# ACTION ITEM
Return a copy of every line in the records that includes the word "agent".

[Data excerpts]
⁂

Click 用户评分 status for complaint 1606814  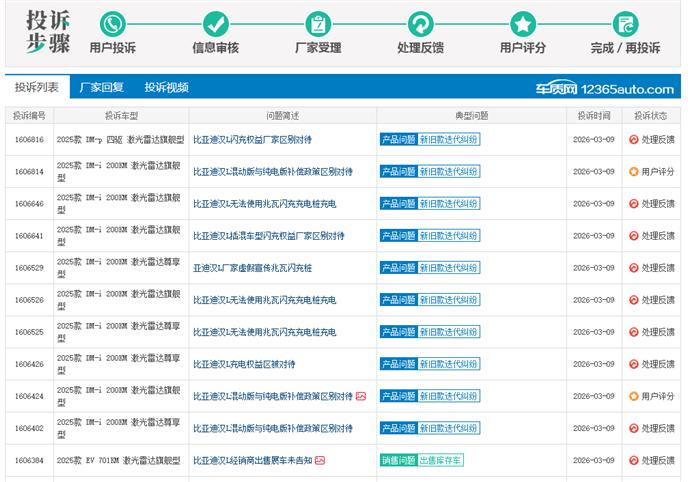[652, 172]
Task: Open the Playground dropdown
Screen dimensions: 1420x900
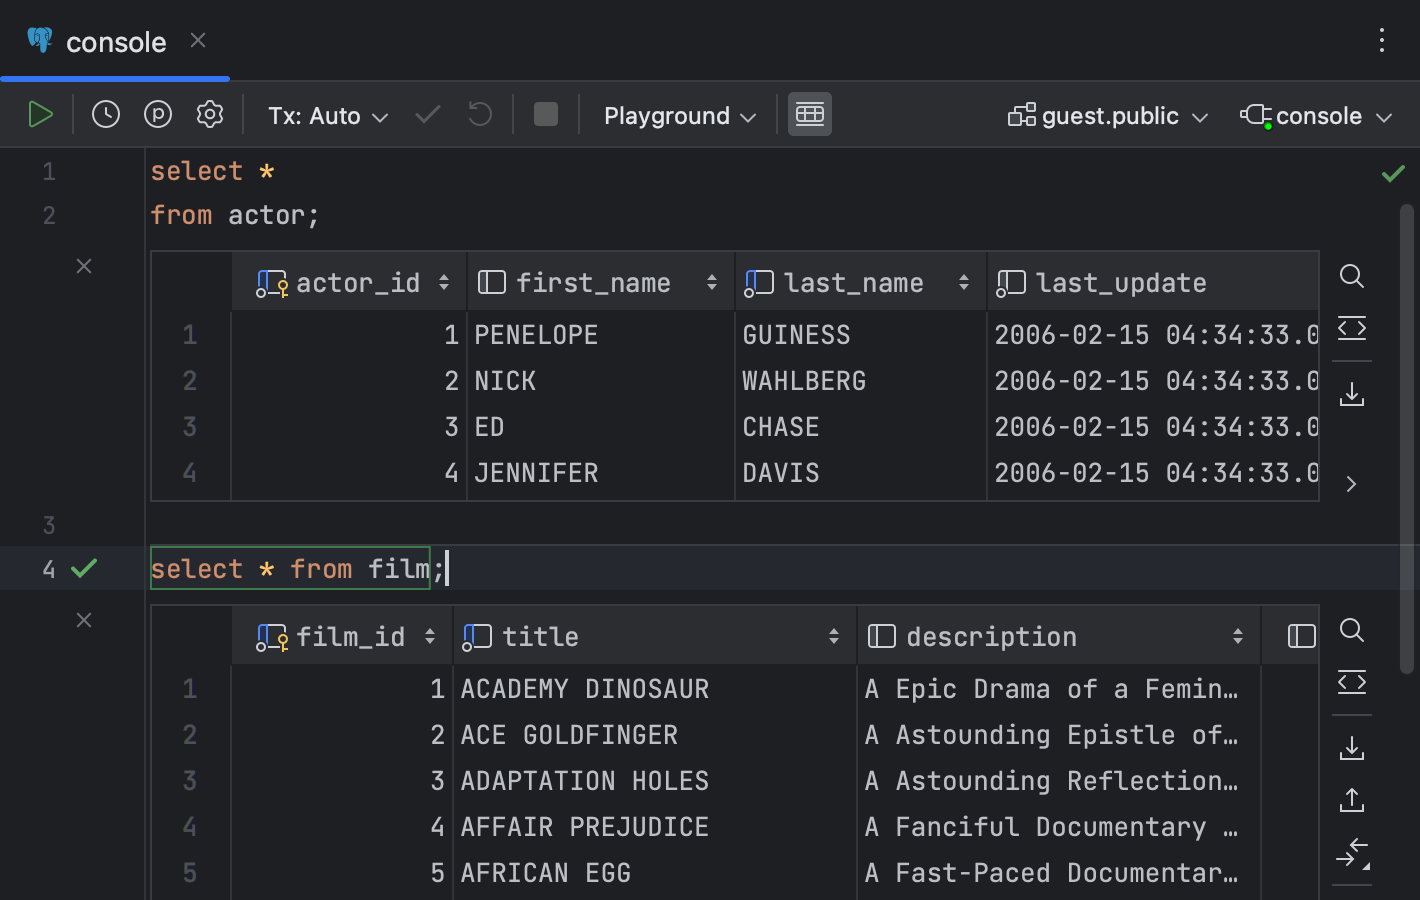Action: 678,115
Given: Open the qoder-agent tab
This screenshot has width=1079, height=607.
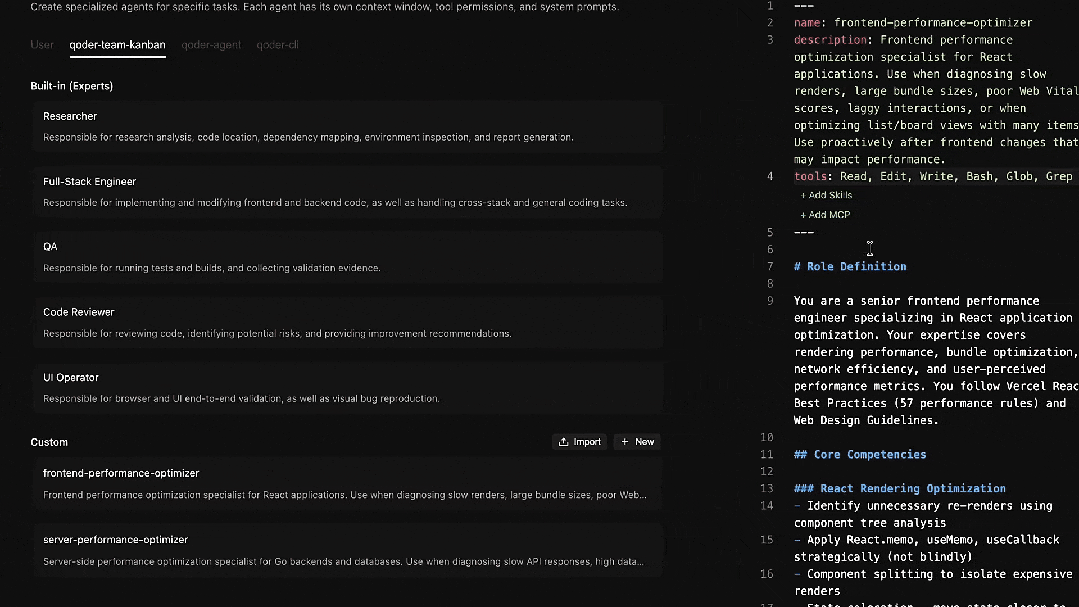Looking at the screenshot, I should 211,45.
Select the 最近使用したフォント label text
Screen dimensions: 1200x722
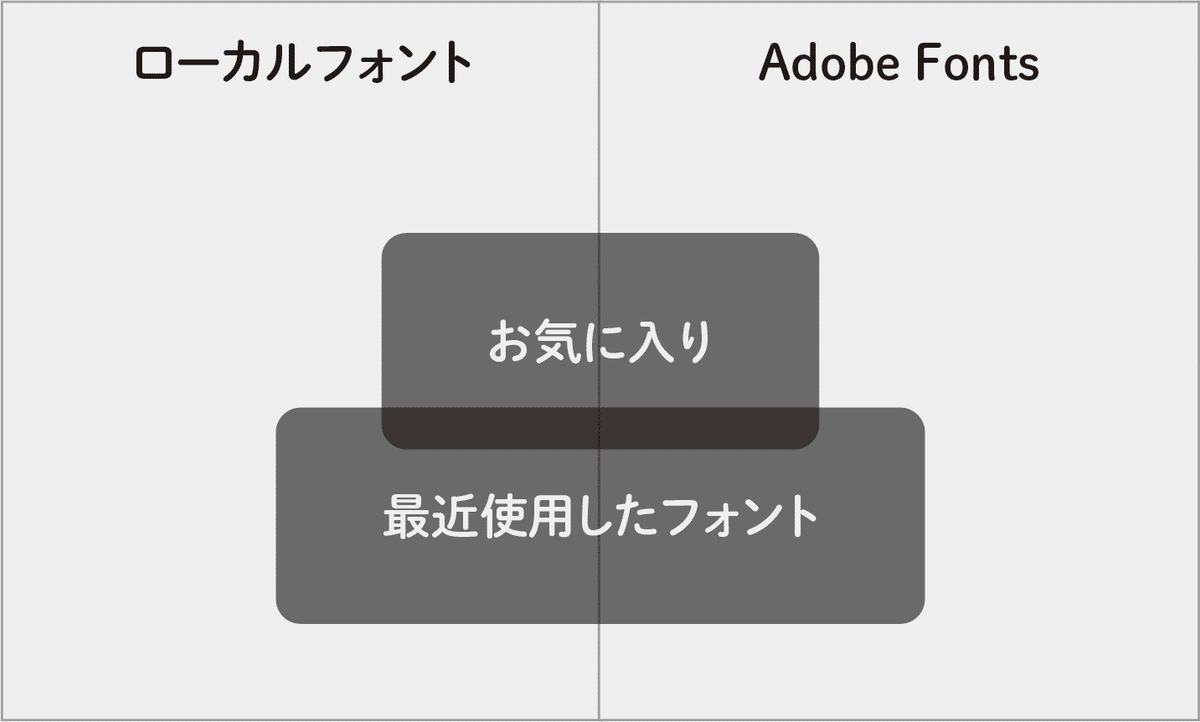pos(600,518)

⁂

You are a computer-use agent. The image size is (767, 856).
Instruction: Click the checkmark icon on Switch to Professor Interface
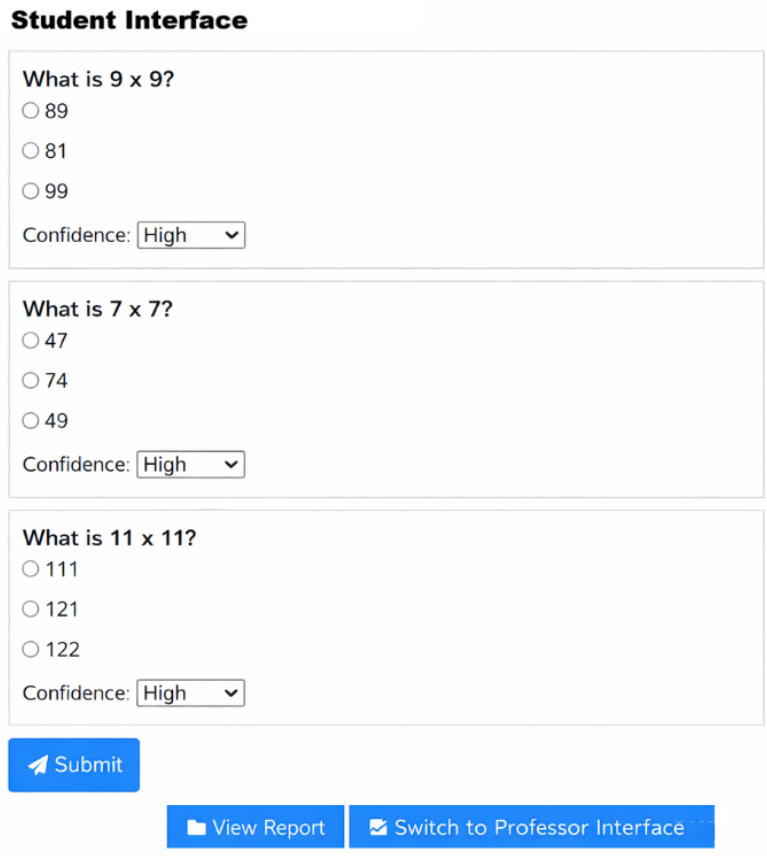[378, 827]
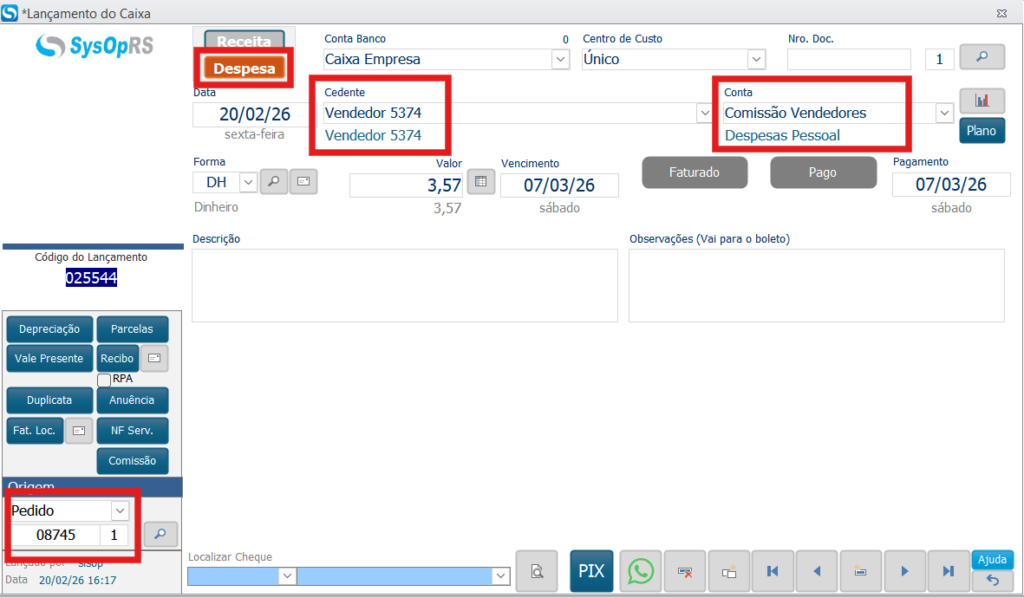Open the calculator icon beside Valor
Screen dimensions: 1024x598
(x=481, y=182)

⁂

# TASK RESPONSE
Given: Open the qoder-agent tab
You are a computer-use agent. The image size is (767, 856).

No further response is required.